Лицо Элизы от неуверенности на миг стало совсем юным. Она посмотрела вслед Брейтвейту.
— А я присоединюсь к вам через несколько минут, как только побеседую с мистером Брейтвейтом о его отъезде.
— Мистер Брейтвейт отбывает в путешествие? — спросил Смит.
— Да, в очень далёкое, — подтвердил Иоганн. — Матушка?
— Если эти два господина любезно составят вам компанию, — проговорила Элиза.
Смит и Джонс переглянулись.
— Брейтвейт — славный малый, он не обидится? — спросил Смит.
— Не вижу никаких причин для обиды, — отвечал Джонс.
— Хорошо.
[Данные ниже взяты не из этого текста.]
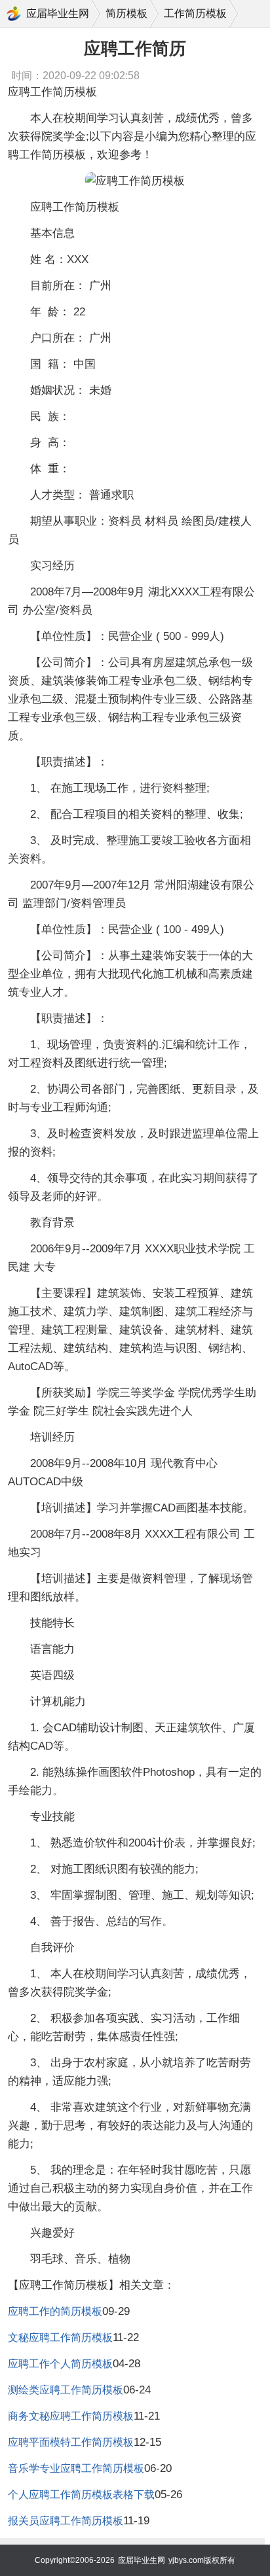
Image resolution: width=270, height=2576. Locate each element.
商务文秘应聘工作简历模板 (71, 2416)
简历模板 (126, 13)
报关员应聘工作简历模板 (65, 2520)
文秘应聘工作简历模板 (60, 2337)
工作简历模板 (195, 13)
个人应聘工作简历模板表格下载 (81, 2494)
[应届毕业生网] (14, 14)
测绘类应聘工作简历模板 (65, 2389)
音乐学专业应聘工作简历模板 (76, 2468)
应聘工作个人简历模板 (60, 2363)
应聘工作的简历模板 (55, 2311)
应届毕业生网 (57, 13)
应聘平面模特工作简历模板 (71, 2442)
Жду тебя через четверть часа, — сказала Элиза непреклонным материнским тоном.
— Что вы, матушка, это столько не займёт.
Элиза ушла. Иоганн постоял, провожая её взглядом, потом рассеянно бросил:
— Идёмте! Пока светло.
— А зачем нам свет, сударь? — спросил Смит, догоняя Иоганна. Джонс уже отстал на несколько миль.
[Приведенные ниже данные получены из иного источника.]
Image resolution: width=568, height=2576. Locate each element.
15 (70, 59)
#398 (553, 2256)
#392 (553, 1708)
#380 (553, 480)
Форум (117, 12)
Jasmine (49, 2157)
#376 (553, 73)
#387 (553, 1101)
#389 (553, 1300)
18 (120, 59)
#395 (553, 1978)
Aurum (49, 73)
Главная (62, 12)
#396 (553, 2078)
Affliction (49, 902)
— Как зачем? Чтобы мистер Брейтвейт разглядел мой прощальный подарок.
Садовый театр представлял собой прямоугольный участок земли, окружённый зелёной изгородью и охраняемый пикетом белых мраморных купидонов. При свете дня они выглядели великолепно, сейчас же приобрели жутковато-синюшный вид мертворождённых младенцев. С одной стороны располагалась сцена. Несколько гостей-французов влезли на неё и забавлялись с люком. Брейтвейт стоял под сценой, в оркестровой яме, и беседовал с человеком, одетым, как и все здесь, в чёрное. Однако наряд его составляли не штаны и камзол, а длинная сутана с множеством серебряных пуговиц. Подойдя ближе, Иоганн узнал отца Эдуарда де Жекса, иезуита из знатного французского рода. Отец де Жекс фигурировал в некоторых матушкиных рассказах из версальской жизни, характеризовавших его довольно мрачным образом.
Иоганн остановился в десяти шагах от беседующих — достаточно близко, чтобы прервать их разговор. Сведя обе руки на боку, он левой взялся за соединение ножен и перевязи, а правой — за рукоять рапиры, и выдвинул её примерно на фут. Затем, понимая, что длинный клинок враз не выхватишь, он поднял всё — рапиру, ножны и перевязь — на уровень лица и снял с плеча. Одно движение, и кожаная сбруя отлетела в партер, а сам Иоганн остался с обнажённой рапирой
К тому времени Брейтвейт и все французы, за исключением одного, наполовину вытащили шпаги — сработал приобретённый рефлекс. Иезуит сунул руку в прорезь на груди сутаны.
— Отец де Жекс, — объявил Иоганн, — что бы у вас там ни было, оно не понадобится.
Де Жекс опустил руку. Иоганн взглядом удостоверился, что в ней ничего нет.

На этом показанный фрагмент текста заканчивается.